|- candidate number||12164|
|- NTR Number||NTR3373|
|- ISRCTN||ISRCTN wordt niet meer aangevraagd.|
|- Date ISRCTN created|
|- date ISRCTN requested|
|- Date Registered NTR||29-mrt-2012|
|- Secondary IDs||Nutr-AS-004-2011 FrieslandCampina|
|- Public Title||The effect of Friso Premature on growth, sleep characteristics, Nutritional status parameters and inflammatory markers.|
|- Scientific Title||The effect of Friso Premature on growth, sleep characteristics, Nutritional status parameters (DHA, Iron, vitamin D, vitamin A and folic acid), inflammatory markers, and F2-isoprostanes in urine.|
|- hypothesis||The addition of a whey protein hydrolysate will improve sleep onset and efficiency and will not limit growth in weight, length and head circumference as compared to the control preterm formula at the age of 10 weeks.|
Because of the alkaline composition, nocturnal acidosis will be significantly lower as compared with the current available preterm formula during the course of the study.

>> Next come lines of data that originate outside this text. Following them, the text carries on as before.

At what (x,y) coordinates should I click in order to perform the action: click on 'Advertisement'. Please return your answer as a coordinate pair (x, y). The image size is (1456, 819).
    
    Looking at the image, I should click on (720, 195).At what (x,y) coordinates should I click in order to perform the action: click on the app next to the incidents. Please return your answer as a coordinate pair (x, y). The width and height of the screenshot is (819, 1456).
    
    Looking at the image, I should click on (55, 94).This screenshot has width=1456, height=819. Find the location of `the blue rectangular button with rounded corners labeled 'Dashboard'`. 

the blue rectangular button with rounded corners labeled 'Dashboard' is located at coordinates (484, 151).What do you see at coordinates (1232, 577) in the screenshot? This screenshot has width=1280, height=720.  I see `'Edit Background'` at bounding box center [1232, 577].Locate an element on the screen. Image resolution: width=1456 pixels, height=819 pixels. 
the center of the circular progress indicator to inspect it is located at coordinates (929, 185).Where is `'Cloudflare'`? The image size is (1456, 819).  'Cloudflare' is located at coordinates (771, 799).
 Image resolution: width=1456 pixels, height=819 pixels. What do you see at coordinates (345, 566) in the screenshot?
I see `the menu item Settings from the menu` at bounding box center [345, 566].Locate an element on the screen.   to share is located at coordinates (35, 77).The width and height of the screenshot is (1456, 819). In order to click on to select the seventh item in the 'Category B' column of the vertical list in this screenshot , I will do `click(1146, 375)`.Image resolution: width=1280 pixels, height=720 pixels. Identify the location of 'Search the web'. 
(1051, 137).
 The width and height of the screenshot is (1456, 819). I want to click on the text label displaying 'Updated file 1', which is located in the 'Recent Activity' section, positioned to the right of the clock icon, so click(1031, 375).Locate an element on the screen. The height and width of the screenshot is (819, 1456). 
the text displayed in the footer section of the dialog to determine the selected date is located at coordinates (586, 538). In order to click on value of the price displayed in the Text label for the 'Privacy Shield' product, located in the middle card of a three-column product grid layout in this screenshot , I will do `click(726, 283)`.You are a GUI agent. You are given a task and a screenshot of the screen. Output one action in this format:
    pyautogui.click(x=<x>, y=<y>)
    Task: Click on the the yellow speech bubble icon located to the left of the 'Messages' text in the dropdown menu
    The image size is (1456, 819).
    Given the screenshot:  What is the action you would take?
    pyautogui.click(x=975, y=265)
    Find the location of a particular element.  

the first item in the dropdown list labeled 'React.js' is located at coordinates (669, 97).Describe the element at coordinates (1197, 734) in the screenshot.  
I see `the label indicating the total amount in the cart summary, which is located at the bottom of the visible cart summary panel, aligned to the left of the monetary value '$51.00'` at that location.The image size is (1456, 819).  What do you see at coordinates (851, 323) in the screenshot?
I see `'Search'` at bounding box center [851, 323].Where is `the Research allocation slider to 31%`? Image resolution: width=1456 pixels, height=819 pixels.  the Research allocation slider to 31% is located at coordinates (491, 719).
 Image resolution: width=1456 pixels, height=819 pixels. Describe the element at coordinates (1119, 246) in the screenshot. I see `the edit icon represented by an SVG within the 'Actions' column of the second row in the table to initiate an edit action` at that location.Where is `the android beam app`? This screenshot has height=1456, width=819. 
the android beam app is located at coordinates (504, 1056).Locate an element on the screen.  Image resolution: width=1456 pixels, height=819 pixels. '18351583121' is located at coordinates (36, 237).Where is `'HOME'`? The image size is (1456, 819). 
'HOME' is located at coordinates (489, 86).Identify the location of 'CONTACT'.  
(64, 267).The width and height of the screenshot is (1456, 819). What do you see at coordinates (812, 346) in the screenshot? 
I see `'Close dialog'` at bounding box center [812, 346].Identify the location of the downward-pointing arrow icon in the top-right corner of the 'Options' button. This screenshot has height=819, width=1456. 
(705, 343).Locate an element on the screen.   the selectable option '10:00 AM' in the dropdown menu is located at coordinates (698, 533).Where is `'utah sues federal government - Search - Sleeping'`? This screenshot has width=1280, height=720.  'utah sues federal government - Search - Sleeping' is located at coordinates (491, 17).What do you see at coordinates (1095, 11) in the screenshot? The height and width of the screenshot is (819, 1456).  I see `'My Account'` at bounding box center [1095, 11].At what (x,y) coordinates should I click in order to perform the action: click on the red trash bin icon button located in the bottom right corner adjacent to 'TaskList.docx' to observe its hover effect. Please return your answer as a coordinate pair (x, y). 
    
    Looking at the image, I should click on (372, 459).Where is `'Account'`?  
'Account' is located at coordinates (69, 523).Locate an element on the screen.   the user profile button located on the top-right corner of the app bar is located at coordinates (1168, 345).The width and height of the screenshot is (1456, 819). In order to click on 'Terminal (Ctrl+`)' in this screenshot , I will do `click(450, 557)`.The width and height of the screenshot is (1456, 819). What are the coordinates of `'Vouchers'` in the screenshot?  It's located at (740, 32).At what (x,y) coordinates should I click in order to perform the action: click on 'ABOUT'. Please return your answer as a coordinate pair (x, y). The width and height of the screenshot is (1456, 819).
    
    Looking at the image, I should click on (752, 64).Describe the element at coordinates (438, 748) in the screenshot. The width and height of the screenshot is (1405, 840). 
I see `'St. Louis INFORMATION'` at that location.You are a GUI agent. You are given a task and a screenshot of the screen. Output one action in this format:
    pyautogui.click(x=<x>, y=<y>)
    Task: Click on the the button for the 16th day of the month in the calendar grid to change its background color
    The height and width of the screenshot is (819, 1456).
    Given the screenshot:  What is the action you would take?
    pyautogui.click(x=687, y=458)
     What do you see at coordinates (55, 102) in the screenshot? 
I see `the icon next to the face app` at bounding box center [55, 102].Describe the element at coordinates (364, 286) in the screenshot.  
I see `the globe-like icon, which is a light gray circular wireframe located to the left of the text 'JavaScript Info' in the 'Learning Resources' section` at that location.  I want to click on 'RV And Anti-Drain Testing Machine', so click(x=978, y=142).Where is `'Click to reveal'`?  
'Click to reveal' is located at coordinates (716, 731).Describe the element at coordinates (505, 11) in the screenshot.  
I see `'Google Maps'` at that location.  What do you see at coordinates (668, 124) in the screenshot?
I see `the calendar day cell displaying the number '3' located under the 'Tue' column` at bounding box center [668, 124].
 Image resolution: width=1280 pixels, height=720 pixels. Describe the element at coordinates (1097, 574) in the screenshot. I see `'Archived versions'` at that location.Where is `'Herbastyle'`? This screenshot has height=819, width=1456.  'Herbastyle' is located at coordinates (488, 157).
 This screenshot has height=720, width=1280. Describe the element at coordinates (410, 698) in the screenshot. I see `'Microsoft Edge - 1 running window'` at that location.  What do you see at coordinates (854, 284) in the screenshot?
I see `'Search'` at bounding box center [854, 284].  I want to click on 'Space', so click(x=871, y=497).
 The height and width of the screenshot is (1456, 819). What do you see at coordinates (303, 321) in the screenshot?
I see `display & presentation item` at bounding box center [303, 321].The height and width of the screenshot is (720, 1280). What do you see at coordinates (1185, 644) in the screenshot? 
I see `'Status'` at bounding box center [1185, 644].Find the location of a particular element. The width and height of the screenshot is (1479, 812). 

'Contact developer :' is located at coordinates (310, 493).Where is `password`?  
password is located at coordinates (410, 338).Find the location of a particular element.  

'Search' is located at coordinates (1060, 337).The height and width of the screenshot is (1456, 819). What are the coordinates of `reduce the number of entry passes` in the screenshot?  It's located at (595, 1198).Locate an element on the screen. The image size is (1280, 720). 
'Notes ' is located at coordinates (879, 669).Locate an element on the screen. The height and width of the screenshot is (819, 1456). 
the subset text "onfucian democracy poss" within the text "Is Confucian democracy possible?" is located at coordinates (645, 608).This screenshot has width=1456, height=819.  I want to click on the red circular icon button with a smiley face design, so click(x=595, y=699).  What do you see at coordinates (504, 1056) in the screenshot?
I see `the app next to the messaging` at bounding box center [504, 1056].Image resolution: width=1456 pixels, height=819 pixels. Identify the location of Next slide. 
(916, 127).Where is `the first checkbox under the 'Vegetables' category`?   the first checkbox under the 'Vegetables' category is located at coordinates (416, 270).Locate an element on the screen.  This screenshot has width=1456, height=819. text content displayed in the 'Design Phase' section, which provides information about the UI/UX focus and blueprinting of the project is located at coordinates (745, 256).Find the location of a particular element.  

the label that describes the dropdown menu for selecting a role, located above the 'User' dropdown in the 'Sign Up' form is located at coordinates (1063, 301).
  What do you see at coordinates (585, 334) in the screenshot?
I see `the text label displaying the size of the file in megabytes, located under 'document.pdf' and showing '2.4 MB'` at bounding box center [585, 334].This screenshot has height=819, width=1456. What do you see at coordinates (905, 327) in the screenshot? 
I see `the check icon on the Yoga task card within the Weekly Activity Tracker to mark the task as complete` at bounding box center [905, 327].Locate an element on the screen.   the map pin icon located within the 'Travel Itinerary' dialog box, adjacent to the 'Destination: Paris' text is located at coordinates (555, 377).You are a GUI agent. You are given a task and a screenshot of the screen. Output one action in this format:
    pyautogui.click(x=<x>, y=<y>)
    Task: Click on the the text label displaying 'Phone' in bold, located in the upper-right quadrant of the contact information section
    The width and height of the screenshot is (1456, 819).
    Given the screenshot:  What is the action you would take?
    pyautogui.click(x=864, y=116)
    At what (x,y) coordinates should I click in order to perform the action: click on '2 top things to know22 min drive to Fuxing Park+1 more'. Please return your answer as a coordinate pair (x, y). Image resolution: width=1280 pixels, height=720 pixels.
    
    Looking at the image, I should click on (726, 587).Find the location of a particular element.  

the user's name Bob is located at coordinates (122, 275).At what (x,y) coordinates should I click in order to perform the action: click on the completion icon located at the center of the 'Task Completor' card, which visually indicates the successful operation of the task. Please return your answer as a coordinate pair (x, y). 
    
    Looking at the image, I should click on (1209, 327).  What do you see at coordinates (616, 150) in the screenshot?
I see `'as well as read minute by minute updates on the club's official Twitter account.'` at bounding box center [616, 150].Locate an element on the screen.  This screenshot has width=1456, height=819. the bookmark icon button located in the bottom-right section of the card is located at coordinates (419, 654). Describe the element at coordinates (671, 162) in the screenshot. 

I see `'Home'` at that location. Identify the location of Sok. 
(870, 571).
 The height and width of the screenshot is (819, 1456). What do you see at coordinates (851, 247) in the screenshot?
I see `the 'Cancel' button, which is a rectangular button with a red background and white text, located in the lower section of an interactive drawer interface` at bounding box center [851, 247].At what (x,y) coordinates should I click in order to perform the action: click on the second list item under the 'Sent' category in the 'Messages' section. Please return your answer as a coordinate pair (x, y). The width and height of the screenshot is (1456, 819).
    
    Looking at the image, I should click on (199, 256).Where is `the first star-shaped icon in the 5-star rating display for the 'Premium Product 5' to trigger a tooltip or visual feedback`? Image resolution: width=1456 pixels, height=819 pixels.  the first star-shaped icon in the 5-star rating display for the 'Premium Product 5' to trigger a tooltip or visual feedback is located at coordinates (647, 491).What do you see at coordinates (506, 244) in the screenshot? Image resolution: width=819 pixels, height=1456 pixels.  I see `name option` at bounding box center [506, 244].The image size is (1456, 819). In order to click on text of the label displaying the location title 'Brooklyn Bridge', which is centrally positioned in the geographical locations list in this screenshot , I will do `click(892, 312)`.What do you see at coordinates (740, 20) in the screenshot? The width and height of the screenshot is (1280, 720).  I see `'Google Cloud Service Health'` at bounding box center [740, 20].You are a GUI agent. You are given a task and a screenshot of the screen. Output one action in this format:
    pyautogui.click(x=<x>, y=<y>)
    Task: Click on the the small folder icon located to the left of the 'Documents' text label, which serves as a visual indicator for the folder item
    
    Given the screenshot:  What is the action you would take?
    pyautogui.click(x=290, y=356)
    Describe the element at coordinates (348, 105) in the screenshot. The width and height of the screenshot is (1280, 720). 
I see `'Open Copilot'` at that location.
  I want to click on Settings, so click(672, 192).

Nutritional status of iron, vitamin A, vitamin D, DHA-AA and folic acid will be more close to normal/required as compared to the current formula at the age of 10 weeks.
Inflammatory and oxidation markers will be lower than in case of the current preterm formula during the course of the study.
|- Healt Condition(s) or Problem(s) studied||Sleep efficiency, Growth, Nutrional status, Inflammatory markers|
|- Inclusion criteria||1. Apparently healthy infants, appropriate for gestational age (AGA);|
2. Gestational age of 32 up to but not including 35 (ongoing) weeks;
3. Full enteral nutrition;
4. Not younger than 2 or older than 3 weeks of age at inclusion;
5. Bottle fed;
6. Being able and willing to drink milk;
7. No medical recognized mental problems.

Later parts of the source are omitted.